表5 两组患眼增生膜中lncRNA PVT1、miR-26b表达水平比较
表6 PDR患眼玻璃体和增生膜中lncRN APVT1、miR-26b表达水平与各临床指标相关性
讨 论
PDR发病机制复杂,但视网膜新生血管生成是引发PDR关键因素。探寻与视网膜新生血管生成相关因子对明确PDR发病机理、临床有效控制病情进展有重要意义。
lncRNA是一种长度大于200 nt的非编码RNA,可通过转录、表观遗传学修饰等方式参与人体组织修复、疾病调控等过程。有研究表明,lncRNA可参与DR、脉络膜新生血管、增生性玻璃体视网膜病变等眼部增生性疾病进展[7]。lncRNA PVT1位于人类染色体8q24,可通过参与2、22号染色体间复发性易位,参与细胞凋亡及细胞周期调控[8]。
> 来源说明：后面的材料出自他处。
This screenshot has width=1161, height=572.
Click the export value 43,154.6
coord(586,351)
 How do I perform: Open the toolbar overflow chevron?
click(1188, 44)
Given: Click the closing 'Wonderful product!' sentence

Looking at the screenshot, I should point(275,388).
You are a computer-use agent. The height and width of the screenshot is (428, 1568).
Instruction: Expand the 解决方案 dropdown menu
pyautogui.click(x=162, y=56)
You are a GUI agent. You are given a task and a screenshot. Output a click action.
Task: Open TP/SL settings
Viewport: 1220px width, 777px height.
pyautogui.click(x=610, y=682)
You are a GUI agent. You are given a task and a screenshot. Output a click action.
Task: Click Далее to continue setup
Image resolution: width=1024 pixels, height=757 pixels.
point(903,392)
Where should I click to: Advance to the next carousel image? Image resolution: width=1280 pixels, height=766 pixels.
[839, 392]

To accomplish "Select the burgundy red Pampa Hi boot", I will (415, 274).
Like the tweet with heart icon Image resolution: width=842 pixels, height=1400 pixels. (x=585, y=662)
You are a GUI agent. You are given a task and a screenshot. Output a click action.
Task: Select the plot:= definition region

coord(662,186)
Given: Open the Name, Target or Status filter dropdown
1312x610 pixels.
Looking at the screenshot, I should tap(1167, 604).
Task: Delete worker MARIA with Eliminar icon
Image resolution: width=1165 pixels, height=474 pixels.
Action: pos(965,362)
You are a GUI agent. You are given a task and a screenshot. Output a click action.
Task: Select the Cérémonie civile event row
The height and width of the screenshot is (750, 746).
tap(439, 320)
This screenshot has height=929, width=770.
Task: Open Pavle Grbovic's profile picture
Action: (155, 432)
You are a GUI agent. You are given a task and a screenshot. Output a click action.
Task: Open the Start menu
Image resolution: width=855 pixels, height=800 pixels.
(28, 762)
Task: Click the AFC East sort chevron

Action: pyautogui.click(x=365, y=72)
本研究结果显示,PDR组患眼玻璃体和膜组织中lncRNA PVT1表达水平明显高于对照组,提示lncRNA PVT1表达水平升高可能与PDR发生有关。Ma等研究发现,lncRNA PVT1在胶质瘤微血管内皮细胞中高表达,可促进血管内皮细胞增殖、迁移和血管生成,为胶质瘤抗血管生成治疗提供了靶点[9]。提示lncRNA PVT1可能通过影响视网膜新生血管生成,参与调控PDR发生发展。有研究证实,lncRNA PVT1过表达可影响VEGF表达水平升高,促进血管生成与胃癌微血管密度增大[10]。VEGF是EMT重要调节因子[11],Kashiwagi等研究报道,EMT与肿瘤血管重构密切相关[12]。本研究结果显示,VEGF mRNA在PDR组患眼玻璃体和增生膜中表达水平明显升高,且与lncRNA PVT1表达水平呈正相关,提示lncRNA PVT1可能通过调控VEGF介导的EMT进程,促进视网膜新生血管生成,参与PDR进展。
miRNA是一种具有调控功能的短链非编码RNA,能参与疾病发生发展。研究报道,miRNA与PDR发生及患病严重程度有关,具有成为PDR早期检测生物学标志物的潜力[13]。本研究结果发现,PDR组患眼玻璃体和膜组织中miR-26b表达水平明显低于对照组,提示miR-26b水平降低可能对PDR发生有一定作用。miR-26b属于miR-26家族,与血管平滑肌细胞分化、血管生成及心血管修复密切相关[14]。Wang等研究发现,miR-26b在肝细胞癌组织和细胞系中表达水平显著降低,过表达miR-26b可抑制癌细胞成管能力,促使肿瘤微血管密度下降[15]。提示miR-26b对PDR抑制作用可能与视网膜新生血管生成有关。有研究报道,miR-26b可通过调节VEGF抑制癌细胞侵袭和迁移[16]。研究证实,VEGF与EMT调控有关[11],影响血管生成[17]。Dong等研究表明,人晶状体上皮细胞中miR-26b下调表达促进EMT进展[18]。本研究结果显示,miR-26b与VEGF mRNA表达水平呈正相关,提示本研究中miR-26b下调可能通过影响VEGF水平和EMT,诱导视网膜血管生成,促进PDR发生发展。
Wang等研究发现,lncRNA PVT1在黑色素瘤组织中明显上调,可通过与miR-26b结合,降低miR-26b抑癌作用,促进肿瘤细胞增殖[19]。本研究结果显示,PDR组患眼玻璃体和增生膜中lncRNA PVT1表达水平均与miR-26b表达水平呈负相关,提示lncRNA PVT1与miR-26b间可能存在相互作用,共同影响PDR进展。
Aryan等研究报道,血清HDL-C水平变化与糖尿病型微血管病变严重程度有关,可作为糖尿病微血管并发症特异性预测因子[20]。Jiang等研究发现,PDR组患者空腹血浆血糖、HbA1c水平明显高于单纯糖尿病组和非增生型DR组[21]。本研究发现,PDR患眼玻璃体和增生膜中lncRNA PVT1表达水平均与患者血清FBG、HbA1c呈正相关,与患者血清HDL-C呈负相关。PDR患眼玻璃体和增生膜中miR-26b表达水平均与患者血清FBG、HbA1c呈负相关,与患者血清HDL-C呈正相关。进一步提示lncRNA PVT1、miR-26b表达水平异常可能对PDR发生发展有重要影响。
综上所述,PDR患眼玻璃体和增生膜中lncRNA PVT1水平显著升高、miR-26b水平显著降低,与患者血清FBG、HbA1c及HDL-C水平变化有关,二者之间可能存在相互作用,共同影响PDR进展。但由于本研究样本量较少,具体机制还需进一步实验验证。